DNRF centers’ genomic research on the births of birds made the runner-up (2nd) place in Science’ annual list on Breakthrough of the year.

The genomes of modern birds tell a story of how they emerged and evolved after the massextinction that wiped out dinosaurs and almost everything else 66 million years ago. That story has come to light, thanks to an ambitious international collaboration led by Dr. Guojie Zhang of the National Genebank at BGI in China and Professor Thomas P. Gilbert of the Natural History Museum of Denmark.
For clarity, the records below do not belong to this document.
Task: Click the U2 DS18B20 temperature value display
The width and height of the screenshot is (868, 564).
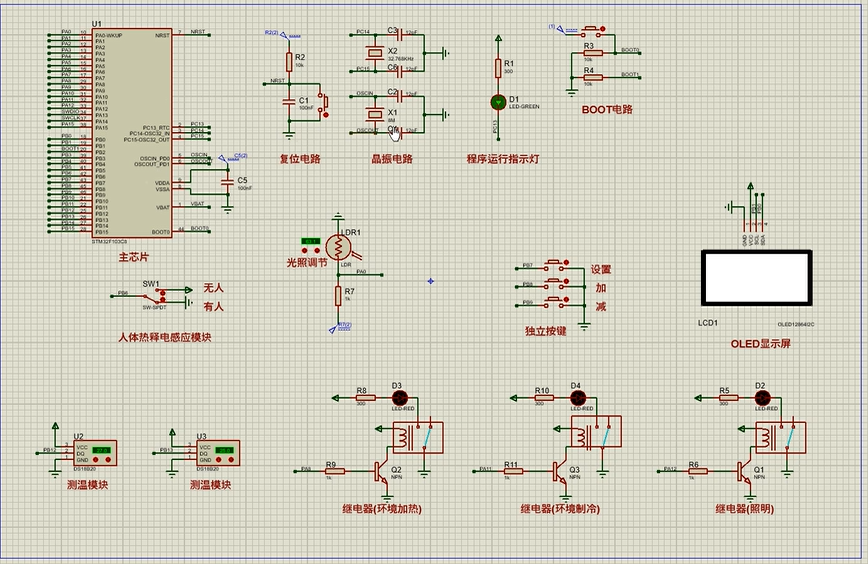Action: [101, 451]
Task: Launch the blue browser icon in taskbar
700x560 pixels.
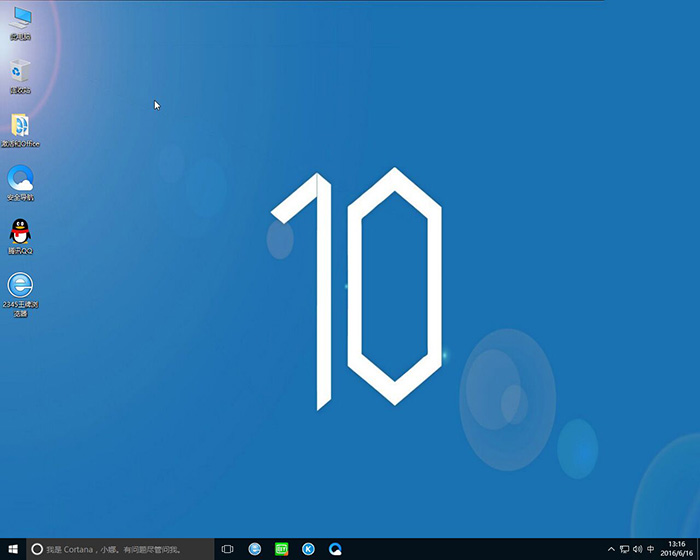Action: tap(255, 549)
The result is rewarded with a prestigious 2nd place in Science’ annual list on Breakthrough of the year.

Diversity

The sequensed species include the crow, duck, falcon, parakeet, crane, ibis, woodpecker, eagle and others, representing all major branches of modern birds.
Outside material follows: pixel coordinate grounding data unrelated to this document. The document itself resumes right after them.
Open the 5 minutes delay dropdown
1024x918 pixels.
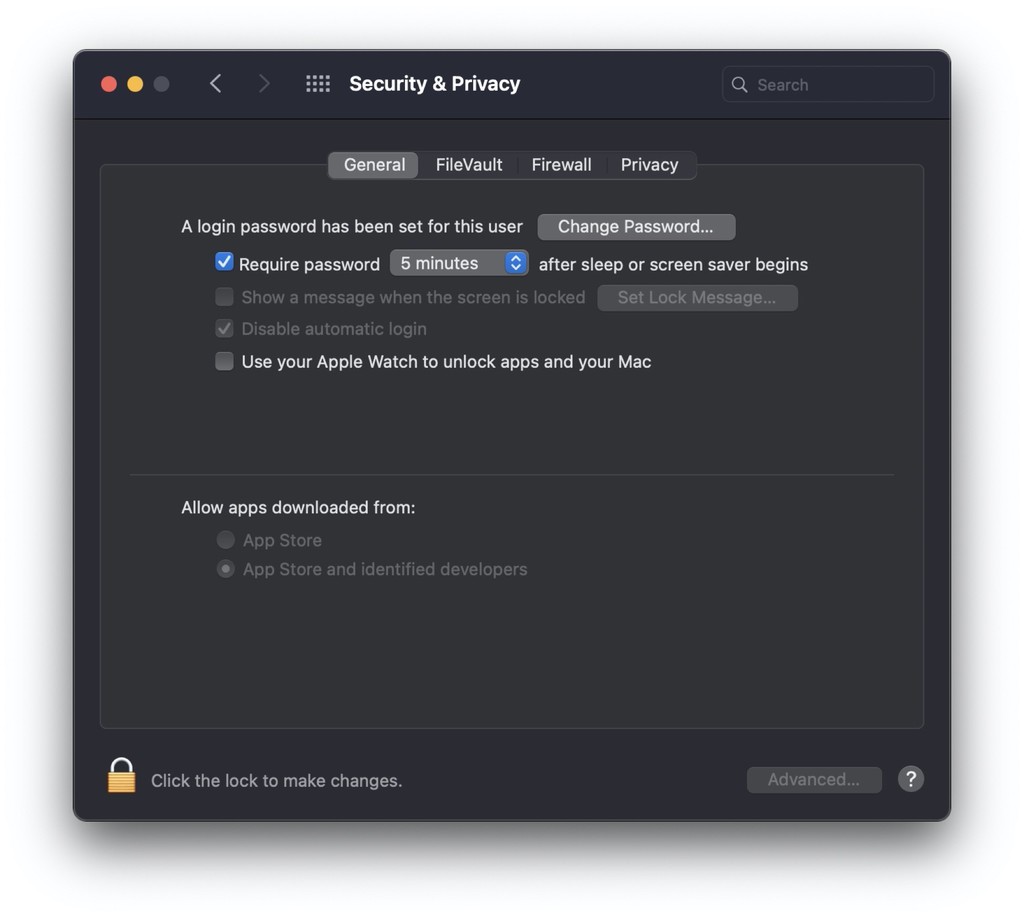point(459,263)
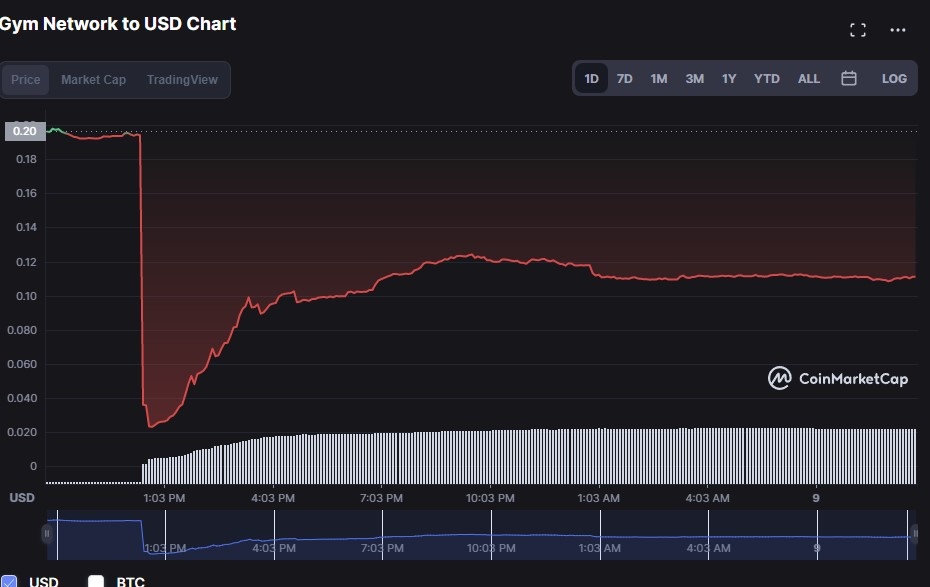Viewport: 930px width, 587px height.
Task: Switch to the Price tab
Action: pos(26,80)
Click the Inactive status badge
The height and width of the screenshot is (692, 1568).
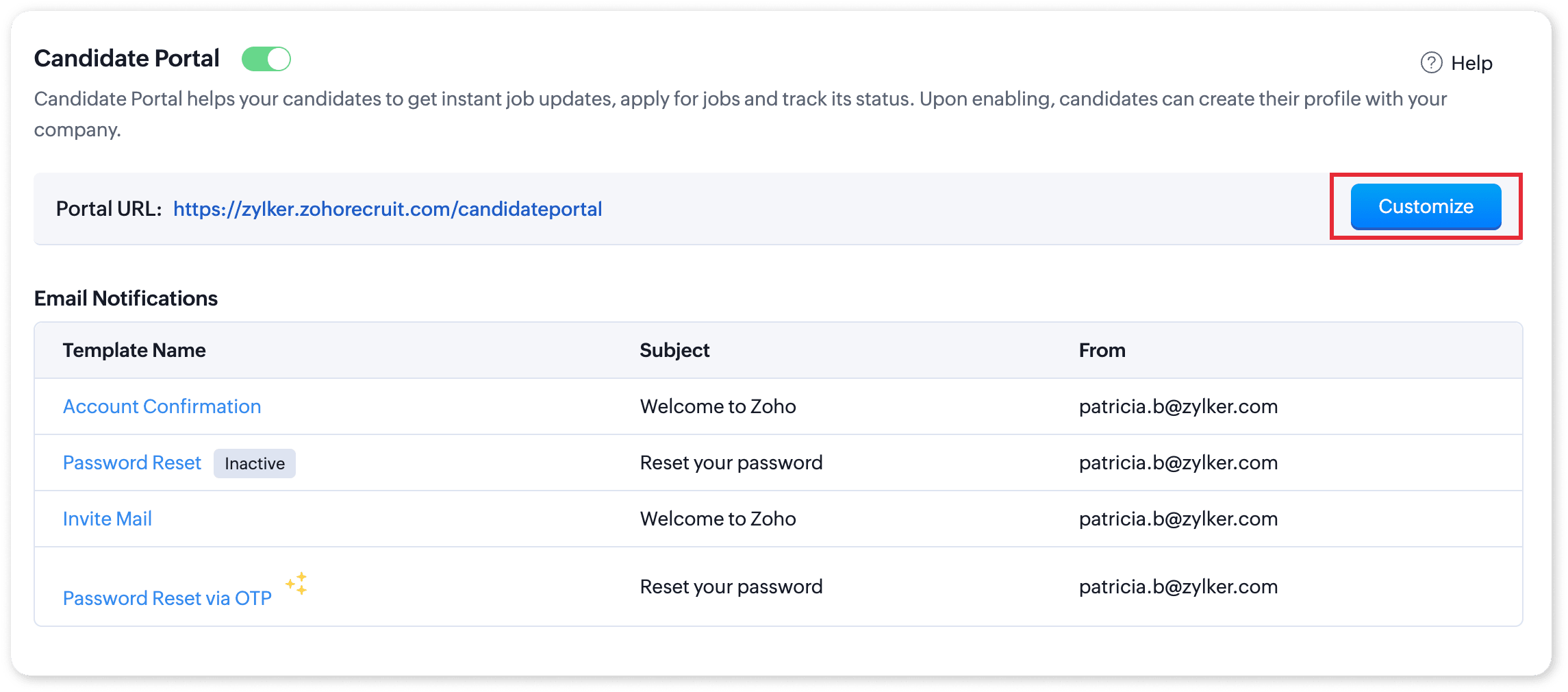click(x=255, y=464)
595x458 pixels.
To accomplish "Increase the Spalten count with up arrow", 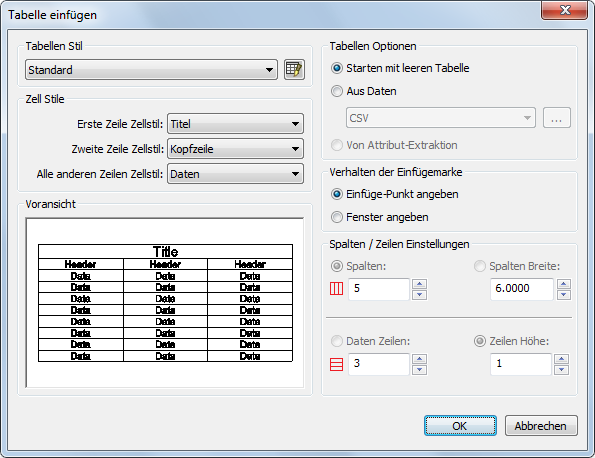I will click(419, 284).
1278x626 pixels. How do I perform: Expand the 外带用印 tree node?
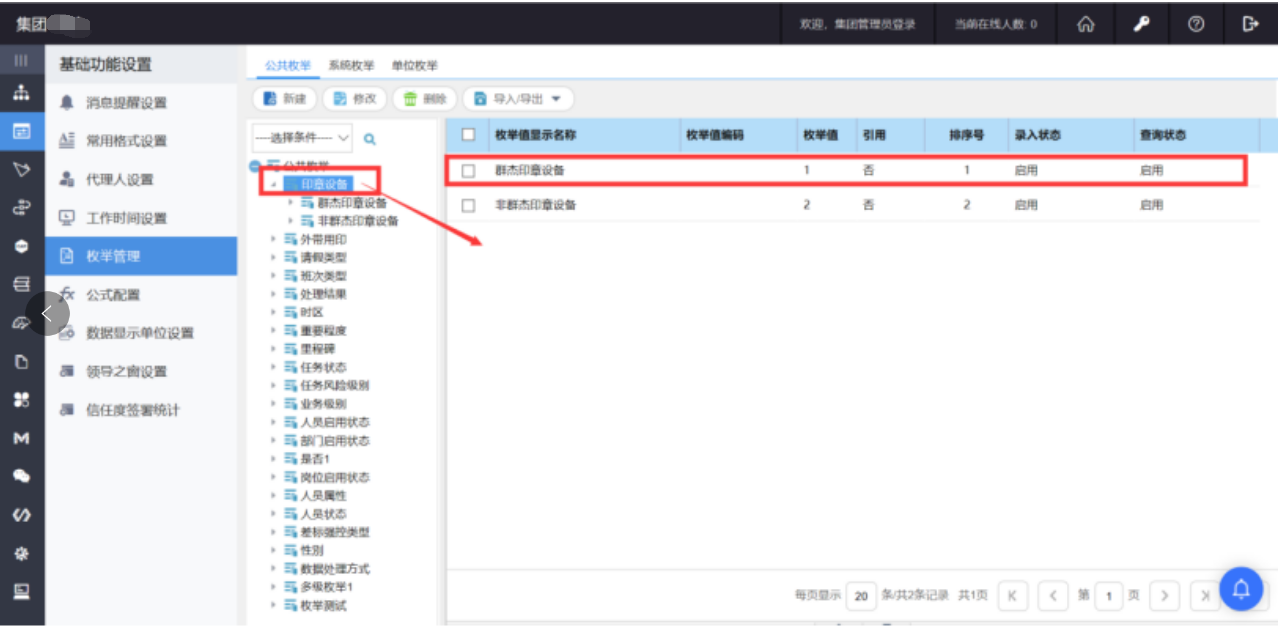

“BGI’s strong support and four years of hard work by the entire community have enabled usto answer numerous fundamental questions to an unprecedented scale,” says Guojie Zhang.“This is the largest whole genomic study across a single vertebrate class to date. The success of this project can only be achieved with the excellent collaboration of all the consortium members.”

“Although an increasing number of vertebrate genomes are being released, to date no single study has deliberately targeted the full diversity of any major vertebrate group,” Tom Gilbert adds. “This is precisely what our consortium set out to do. Only with this scale of sampling can scientists truly begin to fully explore the genomic diversity within a full vertebrate class.”

Gigantic cooperation

Scientists already knew that the birds who survived the mass extinction experienced a rapid burst of evolution. But the family tree of modern birds has confused biologists for centuries and the molecular details of how birds arrived at the spectacular biodiversity of more than 10,000 species is barely known. To resolve these fundamental questions, a consortium of more than 200 scientists from 80 institutions in 20 countries have cooperated on ”The Avian Phylogenomic Project” for four years. The cooperation involves quite a few researchers from DNRF Centers of Excellence, among others Guojie Zhang who is affiliated with Center for Social Evolution, Eske Willerslev, center leader at Centre for GeoGenetics, Carsten Rahbek, center leader at Center for for Macroecology, Evolution and Climate, plus Jon Fjeldså og Knud Jønsson. The study emerged in the synergy between Tom Gilbert (Centre for GeoGenetics) and Guojie Zhang, across different institutes and as a cooperation between individual researchers from DNRF Centers of Excellence.
“It’s a fantastic example of the fact that DNRF Centers of Excellence are not limited to do research in their own core fields. They contribute to the establishment of younger researchers who create new research areas outside the existing DNRF Centers of Excellence”, says Carsten Rahbek.